Convert from tensor object supporting __dlpack__() to a CuTe Tensor.

Parameters:
  • tensor_dlpack (object) – Tensor object that supports the DLPack protocol

  • assumed_align (int, optional) – Assumed alignment of the tensor (bytes), defaults to None, if None, will use the element size bytes as the assumed alignment.

  • use_32bit_stride (bool, optional) – Whether to use 32-bit stride, defaults to False. When True, the dynamic stride bitwidth will be set to 32 for small problem size (cosize(layout) <= Int32_max) for better performance. This is only applied when the dimension is dynamic.
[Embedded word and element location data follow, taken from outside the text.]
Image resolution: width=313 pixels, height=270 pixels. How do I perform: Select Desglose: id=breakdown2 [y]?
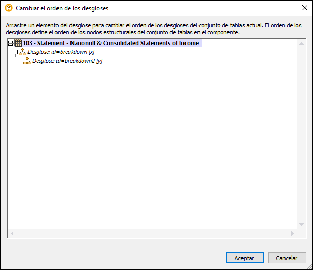pyautogui.click(x=67, y=61)
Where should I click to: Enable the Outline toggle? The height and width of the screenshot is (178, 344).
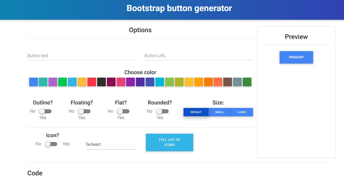[x=45, y=111]
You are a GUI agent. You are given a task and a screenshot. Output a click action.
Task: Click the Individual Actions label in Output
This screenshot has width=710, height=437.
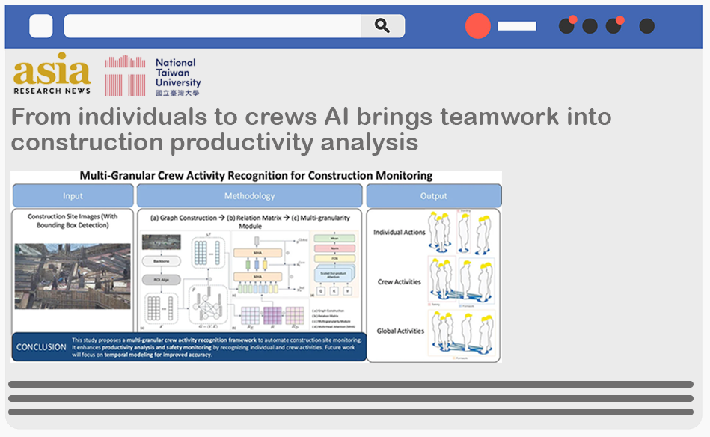click(x=399, y=233)
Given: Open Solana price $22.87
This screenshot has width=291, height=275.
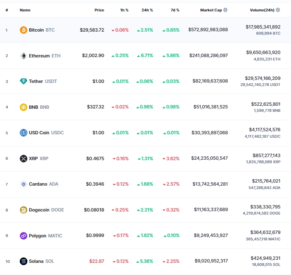Looking at the screenshot, I should pos(97,261).
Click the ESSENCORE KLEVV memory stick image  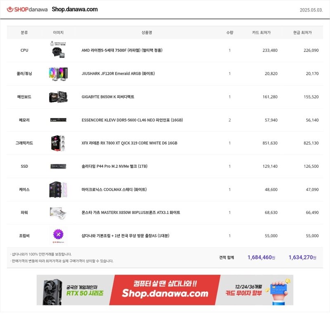pyautogui.click(x=58, y=120)
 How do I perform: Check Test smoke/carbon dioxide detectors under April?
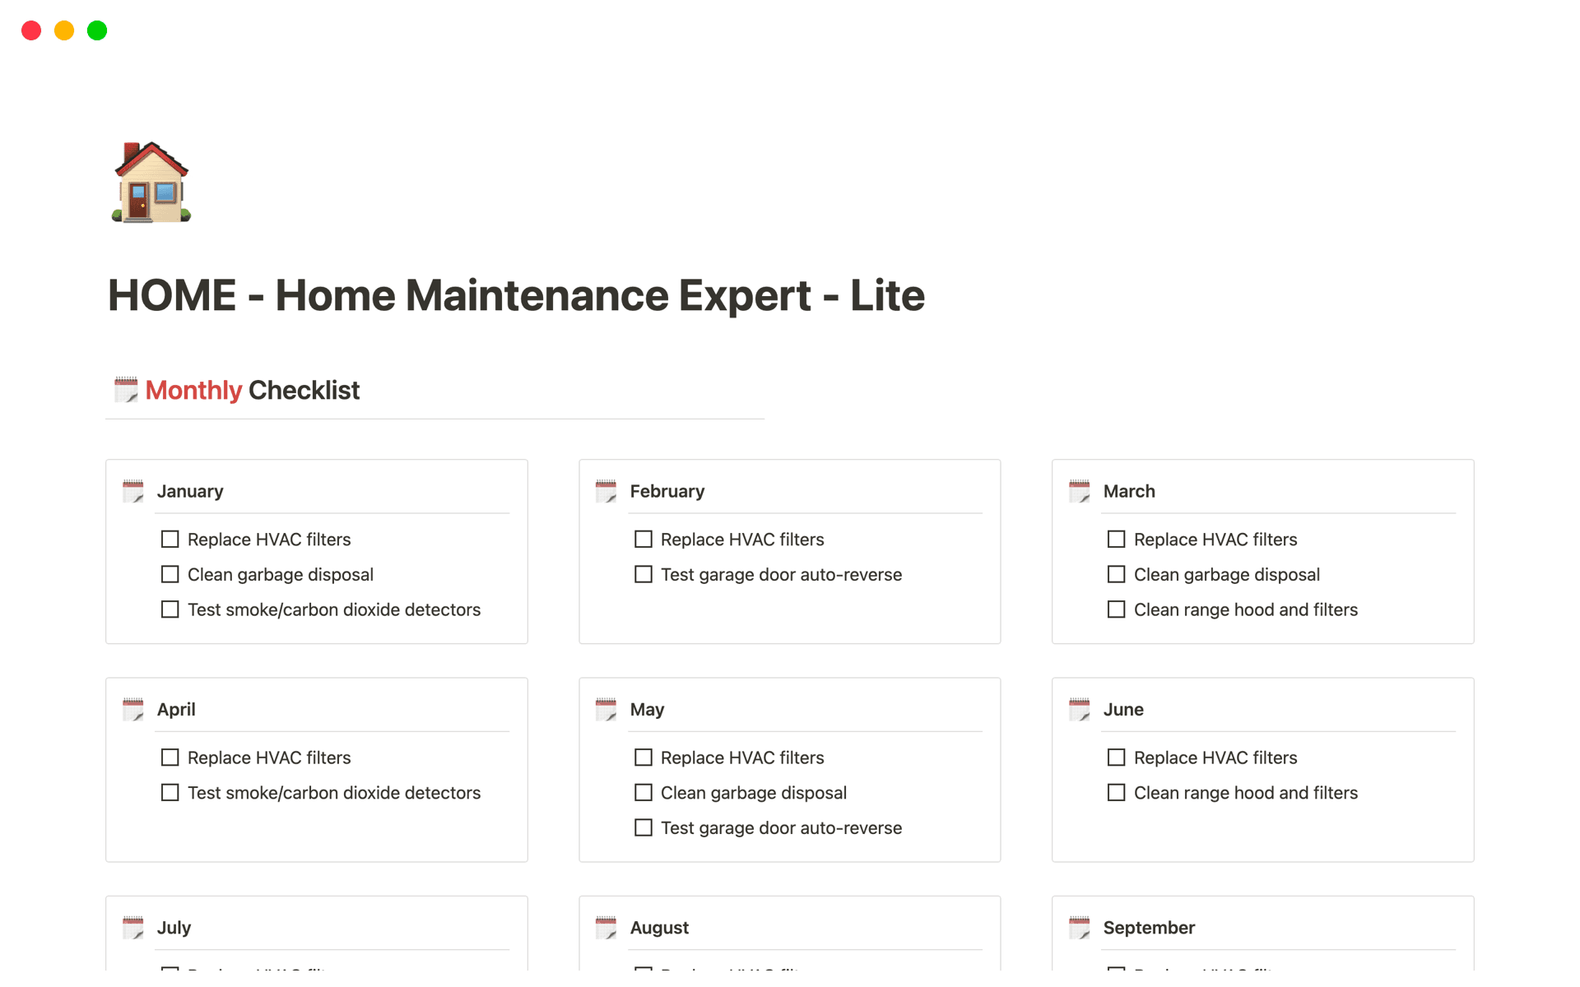tap(170, 792)
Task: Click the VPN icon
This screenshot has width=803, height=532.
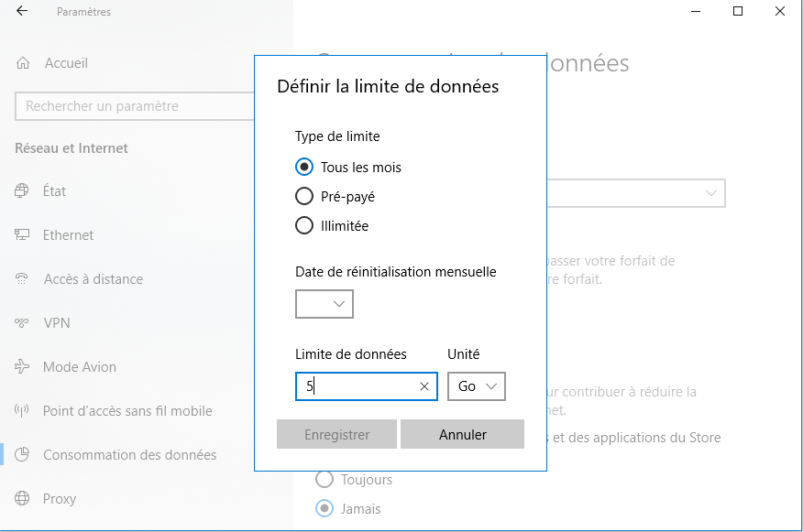Action: click(x=23, y=323)
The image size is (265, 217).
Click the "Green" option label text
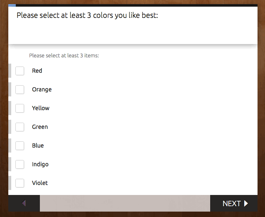(x=40, y=127)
  • enable_tvm_ffi (bool, optional) – Whether to enable TVM-FFI, defaults to False. When True, the tensor will be converted to a TVM-FFI function compatible tensor.

  • force_tf32 (bool, optional) – Whether to force the element type to TFloat32 if the element type is Float32.

Returns:

A CuTe Tensor object

Return type:

Tensor

For packed subbyte torch dtypes such as torch.float4_e2m1fn_x2, from_dlpack returns the logical element layout expected by CuTe instead of the packed storage layout. For example, a torch tensor with shape (128, 128) and dtype torch.float4_e2m1fn_x2 is exposed as a logical FP4 tensor with shape (128, 256).

Examples:

import torch
from cutlass.cute.runtime import from_dlpack
x = torch.randn(100, 100)
y = from_dlpack(x)
y.shape
# (100, 100)
type(y)
# <class 'cutlass.cute.Tensor'>
cutlass.cute.runtime.make_ptr(
dtype: Type[cutlass.cute.typing.Numeric],
value: int | _Pointer,
mem_space: cutlass.cute.typing.AddressSpace = cutlass.cute.typing.AddressSpace.generic,
assumed_align: int | None = None,
) cutlass.cute.typing.Pointer#

Create a pointer from a memory address

Parameters:
  • dtype (Type[Numeric]) – Data type of the pointer elements

  • value (Union[int, ctypes._Pointer]) – Memory address as integer or ctypes pointer

  • mem_space (AddressSpace, optional) – Memory address space, defaults to AddressSpace.generic

  • align_bytes (int, optional) – Alignment in bytes, defaults to None

Returns:

A pointer object

Return type:

Pointer

import numpy as np
import ctypes

from cutlass import Float32
from cutlass.cute.runtime import make_ptr

# Create a numpy array
a = np.random.randn(16, 32).astype(np.float32)

# Get pointer address as integer
ptr_address = a.ctypes.data_as(ctypes.POINTER(ctypes.c_float))

# Create pointer from address
y = make_ptr(cutlass.Float32, ptr_address)

# Check properties
print(y.element_type)
print(type(y))  # <class 'cutlass.cute.Pointer'>
cutlass.cute.runtime.nullptr(
dtype: Type[cutlass.cute.typing.Numeric],
mem_space: cutlass.cute.typing.AddressSpace = cutlass.cute.typing.AddressSpace.generic,
assumed_align: int | None = None,
) cutlass.cute.typing.Pointer#

Create a null pointer which is useful for compilation

Parameters:
  • dtype (Type[Numeric]) – Data type of the pointer elements

  • mem_space (AddressSpace, optional) – Memory address space, defaults to AddressSpace.generic

Returns:

A null pointer object

Return type:

Pointer

class cutlass.cute.runtime.TensorAdapter(arg: object)#

Bases: object

Convert a DLPack protocol supported tensor/array to a cute tensor.